1.下載最新release版zookeeper

http://zookeeper.apache.org/releases.html#download

2.修改zookeeper配置檔案

$zookeeper_home/conf

$ cp zoo_sample.cfg zoo_sample.cfg.bak

$ mv zoo_sample.cfg zoo.cfg

修改zoo.cfg中的zookeeper儲存臨時檔案的路徑

在$zookeeper_home的根目錄下建立tmp目錄

vi zoo.cfg

找到 dataDir=/tmp/zookeeper 改為剛才建立的目錄

3.驗證zookeeper是否啟動成功

進入$zookeeper_home/bin目錄下執行

mylover:bin luobao$ shzkServer.sh start

顯示如下內容表示成功

JMX enabled by default
Using config: /Users/luobao/study/zookeeper-3.4.6/bin/../conf/zoo.cfg
-n Starting zookeeper ...

STARTED

安裝storm

1.下載最新release版storm

http://apache.claz.org/storm/apache-storm-0.9.5/apache-storm-0.9.5.tar.gz

2.解壓壓縮包並配置storm的環境變數

3.驗證storm是否能啟動

注：啟動storm之前必須啟動zookeeper

依次啟動：

$storm nimbus

$storm supervisor

$storm ui

開啟瀏覽器地址http://localhost:8080 看到如下介面表示啟動成功

安裝kafka

1.下載對應scala版本的kafka

http://kafka.apache.org/downloads.html

2.啟動並驗證kafka

啟動及測試命令：

下面的啟動步驟是從kafka官網複製來的，之前使用的是kafka0.8.0,發現命令都和0.8.2不同。

Step 1: Download the code

Download the 0.8.2.0 release and un-tar it.

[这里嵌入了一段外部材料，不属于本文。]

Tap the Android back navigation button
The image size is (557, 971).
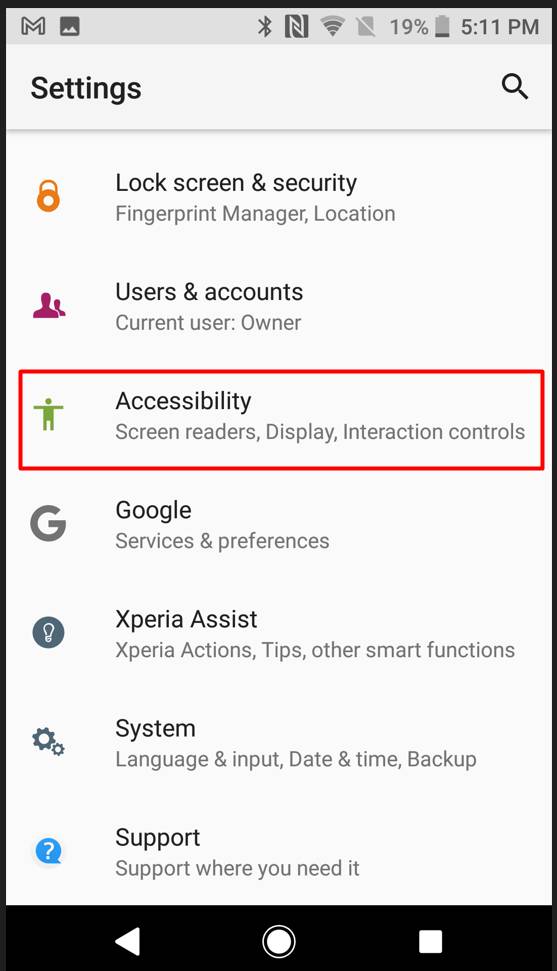128,941
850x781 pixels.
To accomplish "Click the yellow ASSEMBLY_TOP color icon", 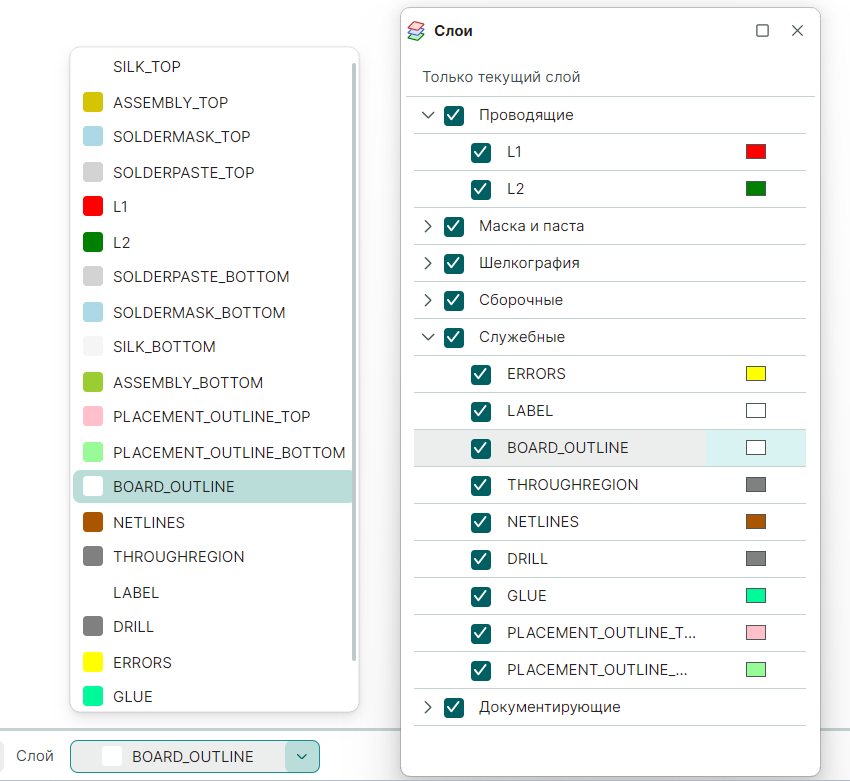I will (x=91, y=101).
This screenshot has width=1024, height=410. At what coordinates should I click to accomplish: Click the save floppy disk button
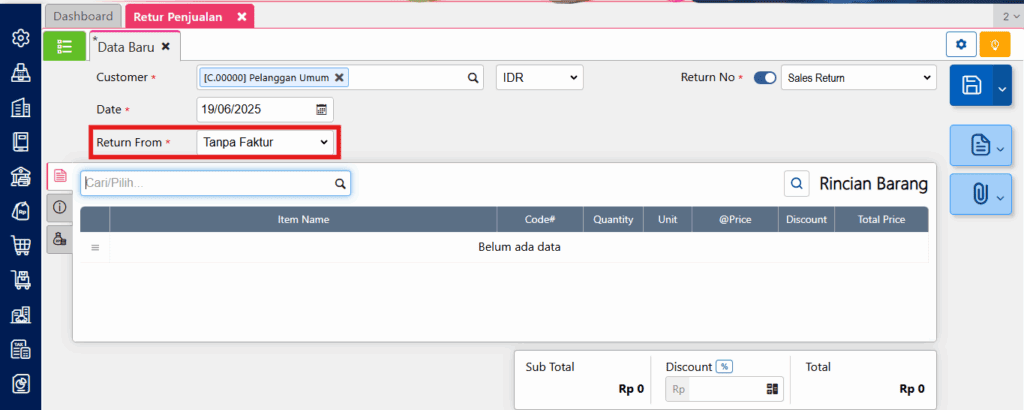pyautogui.click(x=971, y=87)
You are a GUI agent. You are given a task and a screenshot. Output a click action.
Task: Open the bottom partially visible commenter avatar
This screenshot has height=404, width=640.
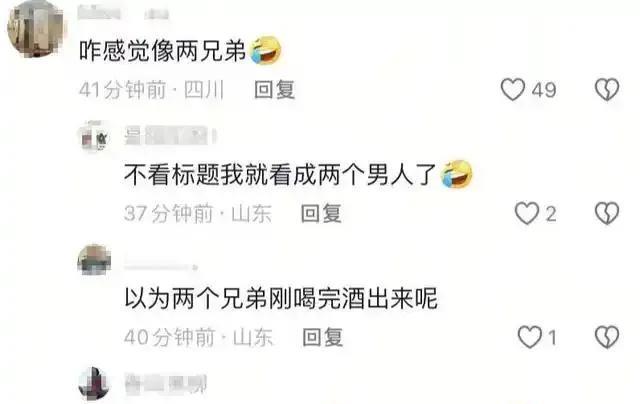[x=94, y=384]
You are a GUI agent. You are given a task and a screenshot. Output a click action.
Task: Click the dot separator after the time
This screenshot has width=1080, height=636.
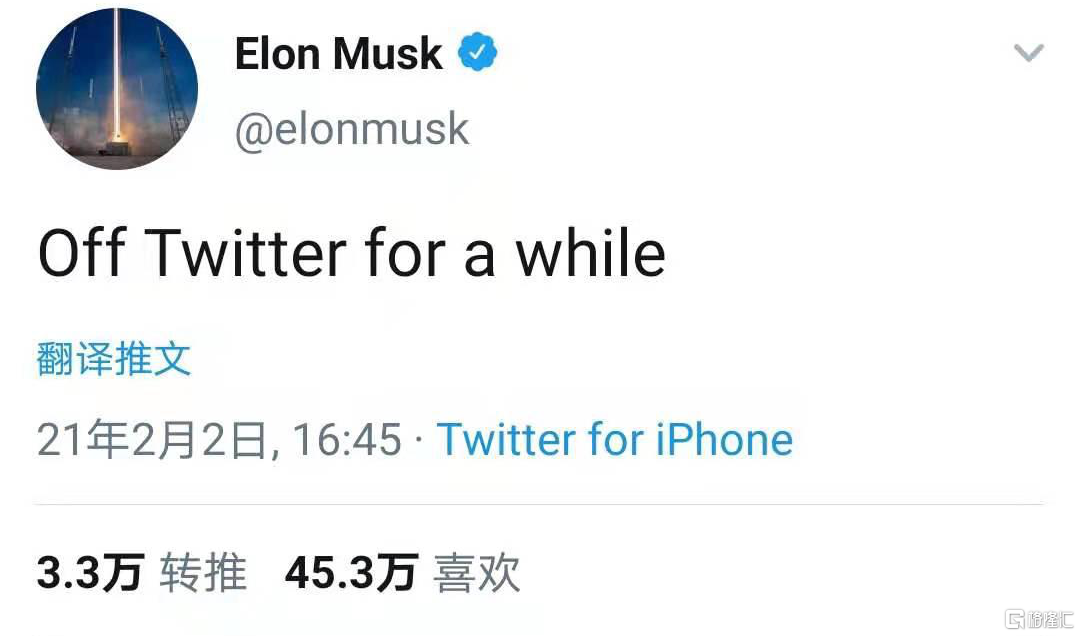pos(418,440)
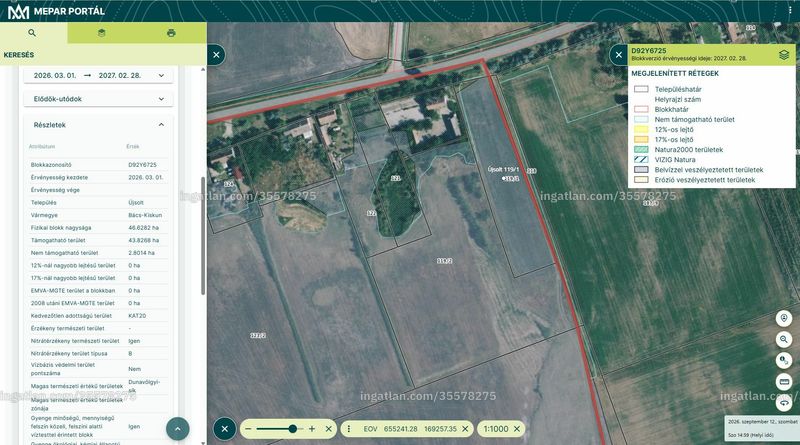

> tar -xzf kafka_2.10-0.8.2.0.tgz
> cd kafka_2.10-0.8.2.0

Step 2: Start the server

Kafka uses ZooKeeper so you need to first start a ZooKeeper server if you don't already have one. You can use the convenience script packaged with kafka to get a quick-and-dirty single-node ZooKeeper instance.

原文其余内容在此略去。